• EXERCISE INSTRUCTIONS: The data must be written out once more, precisely as given.

[Opening THE INPUT section]

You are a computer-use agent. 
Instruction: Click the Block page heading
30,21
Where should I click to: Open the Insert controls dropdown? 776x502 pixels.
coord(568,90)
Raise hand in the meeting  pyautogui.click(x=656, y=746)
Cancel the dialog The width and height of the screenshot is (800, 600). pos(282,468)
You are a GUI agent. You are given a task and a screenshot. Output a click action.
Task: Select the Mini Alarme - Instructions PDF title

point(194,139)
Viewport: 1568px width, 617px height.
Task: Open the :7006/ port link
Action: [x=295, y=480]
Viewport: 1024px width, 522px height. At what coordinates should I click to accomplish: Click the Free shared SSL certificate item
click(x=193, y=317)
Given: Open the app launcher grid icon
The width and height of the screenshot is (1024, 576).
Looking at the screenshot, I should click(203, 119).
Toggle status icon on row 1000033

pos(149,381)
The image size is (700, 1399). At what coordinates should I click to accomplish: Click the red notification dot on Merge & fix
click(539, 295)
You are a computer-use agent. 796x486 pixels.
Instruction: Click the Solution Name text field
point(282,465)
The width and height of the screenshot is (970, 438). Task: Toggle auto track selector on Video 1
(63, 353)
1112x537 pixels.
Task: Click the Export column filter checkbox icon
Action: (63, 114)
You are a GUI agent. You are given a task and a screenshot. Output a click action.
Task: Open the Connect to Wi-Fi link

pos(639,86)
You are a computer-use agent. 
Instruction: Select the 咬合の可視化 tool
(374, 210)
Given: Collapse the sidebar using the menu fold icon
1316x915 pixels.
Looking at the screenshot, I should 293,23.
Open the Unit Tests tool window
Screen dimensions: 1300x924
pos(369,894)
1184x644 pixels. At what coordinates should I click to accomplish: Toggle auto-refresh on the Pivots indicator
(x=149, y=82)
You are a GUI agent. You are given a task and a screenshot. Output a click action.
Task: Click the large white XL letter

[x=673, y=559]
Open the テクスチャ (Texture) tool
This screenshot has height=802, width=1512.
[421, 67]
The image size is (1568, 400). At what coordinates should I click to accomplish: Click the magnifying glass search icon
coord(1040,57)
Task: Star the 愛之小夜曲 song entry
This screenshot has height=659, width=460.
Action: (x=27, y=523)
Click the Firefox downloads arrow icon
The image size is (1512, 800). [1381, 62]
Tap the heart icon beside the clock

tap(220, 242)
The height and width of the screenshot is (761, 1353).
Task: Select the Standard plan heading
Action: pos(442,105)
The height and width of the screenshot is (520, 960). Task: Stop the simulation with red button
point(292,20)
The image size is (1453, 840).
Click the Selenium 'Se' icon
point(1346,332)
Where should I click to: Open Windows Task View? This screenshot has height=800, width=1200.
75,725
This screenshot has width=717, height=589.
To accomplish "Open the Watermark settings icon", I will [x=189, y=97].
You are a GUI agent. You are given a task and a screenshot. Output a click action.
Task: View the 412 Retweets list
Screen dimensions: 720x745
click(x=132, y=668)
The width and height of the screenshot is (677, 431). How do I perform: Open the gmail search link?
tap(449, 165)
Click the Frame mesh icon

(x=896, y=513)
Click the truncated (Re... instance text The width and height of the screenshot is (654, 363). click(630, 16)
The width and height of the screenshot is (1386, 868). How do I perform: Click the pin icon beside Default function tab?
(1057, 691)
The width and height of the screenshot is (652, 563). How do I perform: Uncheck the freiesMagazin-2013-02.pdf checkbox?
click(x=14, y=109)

[Closing THE INPUT section]

• REPLY:
You are a computer-use agent. 
Instruction: Click the Block page heading
30,21
Where should I click to: Open the Insert controls dropdown? 776x502 pixels.
coord(568,90)
Raise hand in the meeting  pyautogui.click(x=656, y=746)
Cancel the dialog The width and height of the screenshot is (800, 600). pos(282,468)
You are a GUI agent. You are given a task and a screenshot. Output a click action.
Task: Select the Mini Alarme - Instructions PDF title

point(194,139)
Viewport: 1568px width, 617px height.
Task: Open the :7006/ port link
Action: [x=295, y=480]
Viewport: 1024px width, 522px height. At what coordinates should I click to accomplish: Click the Free shared SSL certificate item
click(x=193, y=317)
Given: Open the app launcher grid icon
The width and height of the screenshot is (1024, 576).
Looking at the screenshot, I should click(203, 119).
Toggle status icon on row 1000033

pos(149,381)
The image size is (700, 1399). At what coordinates should I click to accomplish: Click the red notification dot on Merge & fix
click(539, 295)
You are a computer-use agent. 796x486 pixels.
Instruction: Click the Solution Name text field
point(282,465)
The width and height of the screenshot is (970, 438). Task: Toggle auto track selector on Video 1
(63, 353)
1112x537 pixels.
Task: Click the Export column filter checkbox icon
Action: (63, 114)
You are a GUI agent. You are given a task and a screenshot. Output a click action.
Task: Open the Connect to Wi-Fi link

pos(639,86)
You are a computer-use agent. 
Instruction: Select the 咬合の可視化 tool
(374, 210)
Given: Collapse the sidebar using the menu fold icon
1316x915 pixels.
Looking at the screenshot, I should 293,23.
Open the Unit Tests tool window
Screen dimensions: 1300x924
pos(369,894)
1184x644 pixels. At what coordinates should I click to accomplish: Toggle auto-refresh on the Pivots indicator
(x=149, y=82)
You are a GUI agent. You are given a task and a screenshot. Output a click action.
Task: Click the large white XL letter

[x=673, y=559]
Open the テクスチャ (Texture) tool
This screenshot has height=802, width=1512.
[421, 67]
The image size is (1568, 400). At what coordinates should I click to accomplish: Click the magnifying glass search icon
coord(1040,57)
Task: Star the 愛之小夜曲 song entry
This screenshot has height=659, width=460.
Action: (x=27, y=523)
Click the Firefox downloads arrow icon
The image size is (1512, 800). [1381, 62]
Tap the heart icon beside the clock

tap(220, 242)
The height and width of the screenshot is (761, 1353).
Task: Select the Standard plan heading
Action: pos(442,105)
The height and width of the screenshot is (520, 960). Task: Stop the simulation with red button
point(292,20)
The image size is (1453, 840).
Click the Selenium 'Se' icon
point(1346,332)
Where should I click to: Open Windows Task View? This screenshot has height=800, width=1200.
75,725
This screenshot has width=717, height=589.
To accomplish "Open the Watermark settings icon", I will [x=189, y=97].
You are a GUI agent. You are given a task and a screenshot. Output a click action.
Task: View the 412 Retweets list
Screen dimensions: 720x745
click(x=132, y=668)
The width and height of the screenshot is (677, 431). How do I perform: Open the gmail search link?
tap(449, 165)
Click the Frame mesh icon

(x=896, y=513)
Click the truncated (Re... instance text The width and height of the screenshot is (654, 363). click(630, 16)
The width and height of the screenshot is (1386, 868). How do I perform: Click the pin icon beside Default function tab?
(1057, 691)
The width and height of the screenshot is (652, 563). How do I perform: Uncheck the freiesMagazin-2013-02.pdf checkbox?
click(x=14, y=109)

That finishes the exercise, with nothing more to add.